La peste porcine africaine risque maintenant d’annuler ces gains durement acquis : l’Asie du Sud-Est représentant 15% des importations totales de maïs et de soja, toute baisse substantielle du nombre d’animaux entraînera inévitablement une baisse des importations de fourrage.
Selon deux négociants qui vendent à la région des produits fourragers en provenance des Etats-Unis et d’Amérique du sud, les achats de maïs et de tourteau de soja devraient chuter d’environ 1 million de tonnes chaque année rien que sur le Vietnam. Les vendeurs ont souhaité garder l’anonymat car ils ne sont pas autorisés à parler aux médias.
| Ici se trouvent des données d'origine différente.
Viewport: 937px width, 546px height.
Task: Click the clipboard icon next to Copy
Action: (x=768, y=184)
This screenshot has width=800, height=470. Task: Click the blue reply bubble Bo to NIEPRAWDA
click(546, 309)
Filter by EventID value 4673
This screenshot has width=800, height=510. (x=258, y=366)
Au Vietnam, sixième producteur mondial de viande de porc, environ 4,7 millions de porcs ont déjà été abattus, la peste porcine africaine s'étant répandue dans les 63 provinces du pays depuis sa détection en février. Fin juillet, le cheptel porcin du pays avait diminué de 18,5%, pour s'établir à 22,2 millions d'animaux.
"Dans mon village, beaucoup de porcs sont infectés par la peste porcine", a déclaré Nguyen Thi Hai, un éleveur de porcs du village de Tu Nhien, près de Hanoï, exploitant depuis 2006. Au moins plus de la moitié d'entre eux (a été) infectée et tuée. "
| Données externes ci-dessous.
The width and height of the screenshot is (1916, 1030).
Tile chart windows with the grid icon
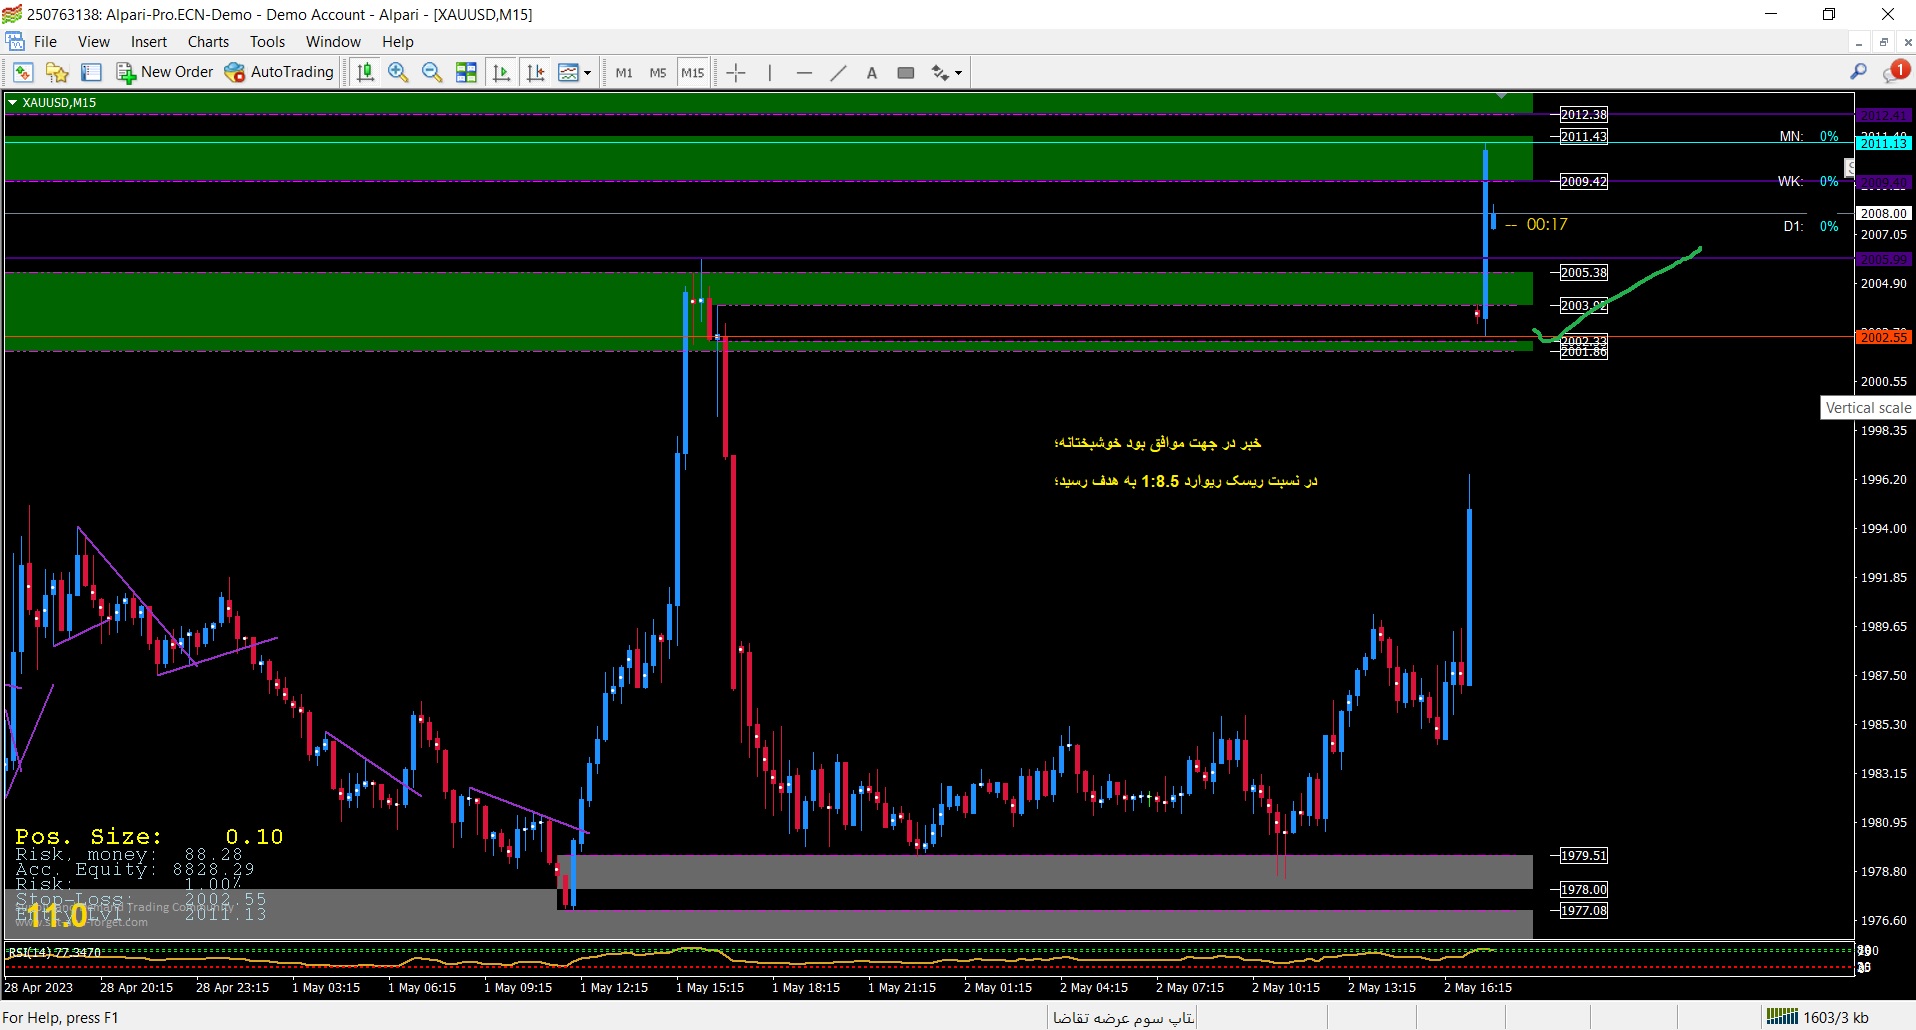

Dans le même temps, la Thaïlande - le premier importateur mondial de farine de soja - a commencé en septembre à abattre des porcs par crainte que la peste porcine africaine fasse son apparition après la mort de deux porcs dans la province de Chiang Rai frontalière de la Birmanie – depuis, des tests ont relevé que la maladie n’était pas la cause de la mort de ces deux bêtes - et les autorités ont placé 24 provinces en zones de surveillance par mesure de prévention.
Jusqu'ici, la peste porcine semble faire les bonnes affaires de la Thaïlande qui a vu ses ventes de volailles vers la Chine exploser ces derniers mois.